Selection:
(begin)

For private and social landlords, this achieves full traceability, audit and compliance management, as a complete overview of fire risk can be achieved across an entire property portfolio to help pinpoint increasing risk levels, whilst simultaneously simplifying the monitoring of alarm networks across every property. For tenants and property owners, this instant access to key information enables them to understand the status of the devices installed throughout the property and the level of protection they are receiving, removing previous barriers of understanding by creating a Golden Thread of information.

Interlinked systems also enable electrical contractors to document and evidence the completion of all necessary phases, as they can instantly log all information via the wireless network to validate the install. For example, by taking a photograph of each completed installation, the images can be wirelessly uploaded to a centralised platform to generate immediate sign off, which subsequently produces a certification of fire legislative compliance, in accordance with BS 5839-6.

(end)

Given information:
(begin)

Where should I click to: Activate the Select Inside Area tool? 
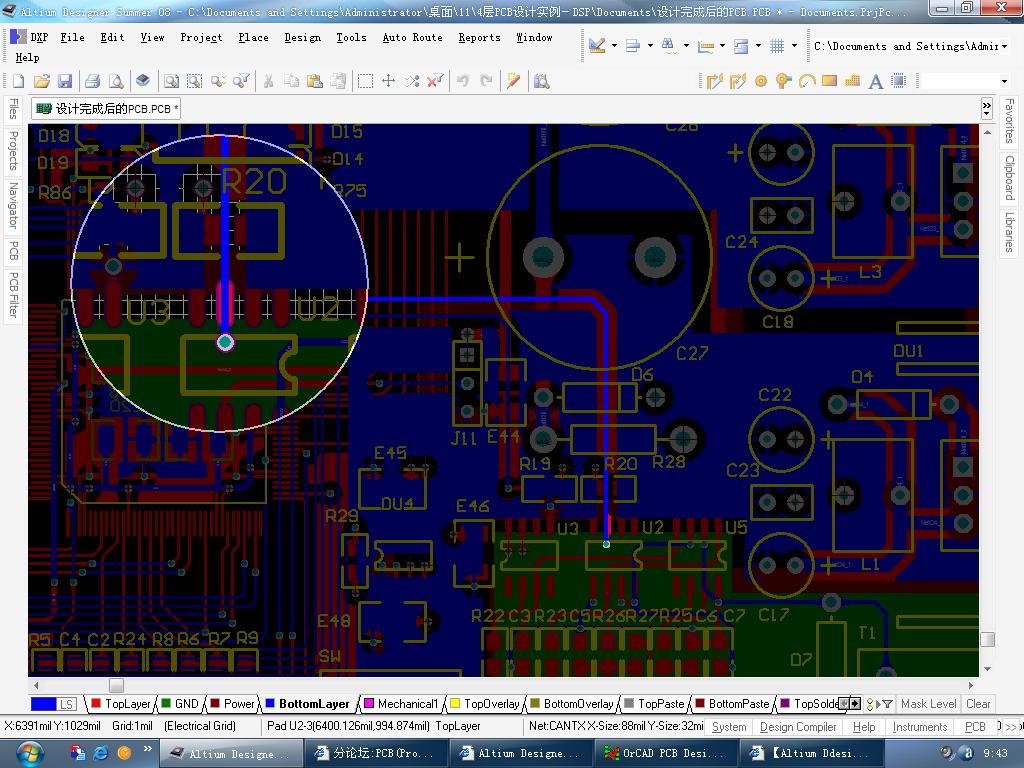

(end)

Things to do:
1) Answer these questions from the passage on interlinked fire alarm systems:
(a) What does a complete overview of fire risk across a property portfolio help landlords pinpoint?
(b) What do electrical contractors photograph in the given example?
(c) Which standard does the certification of fire legislative compliance accord with?
2) Set down, word for word, the part of the passage on interlinked fire alarm systems between "For private and" and "Thread of information.", inclusive.
3) Take the passage on interlinked fire alarm systems further by continuing it from its last sentence.

Task-by-task outputs:
1)
(a) Increasing risk levels.
(b) Each completed installation.
(c) BS 5839-6.

2)
For private and social landlords, this achieves full traceability, audit and compliance management, as a complete overview of fire risk can be achieved across an entire property portfolio to help pinpoint increasing risk levels, whilst simultaneously simplifying the monitoring of alarm networks across every property. For tenants and property owners, this instant access to key information enables them to understand the status of the devices installed throughout the property and the level of protection they are receiving, removing previous barriers of understanding by creating a Golden Thread of information.

3)
This intelligent process of confirmation eradicates any requirement for paper-based data capture, ensuring each installation has been adequately assessed for competence and validated to ensure the maximum levels of detection have been achieved, completely revolutionising approaches to documentation and verification.

Looking to the future

The standard of protection that interlinked systems provides homeowners, renters and social and private landlords proves its case for installation across the entire United Kingdom, as it provides a preventative, rather than reactive, approach to fire and CO safety that can be cost effectively achieved throughout all types of residential properties.

By installing interlinked systems that adhere to an LD1 Category throughout residential properties across the UK, electrical engineers can achieve compliance with latest BS 5839-6 Standards, whilst also supporting the latest recommendations outlined within the Building Safety Bill 2021 and the Fire Safety Act 2021. This enables professionals to successfully futureproof residential installations to meet legislative updates before they come into force, by ensuring every type of residential property is protected to the highest possible standards.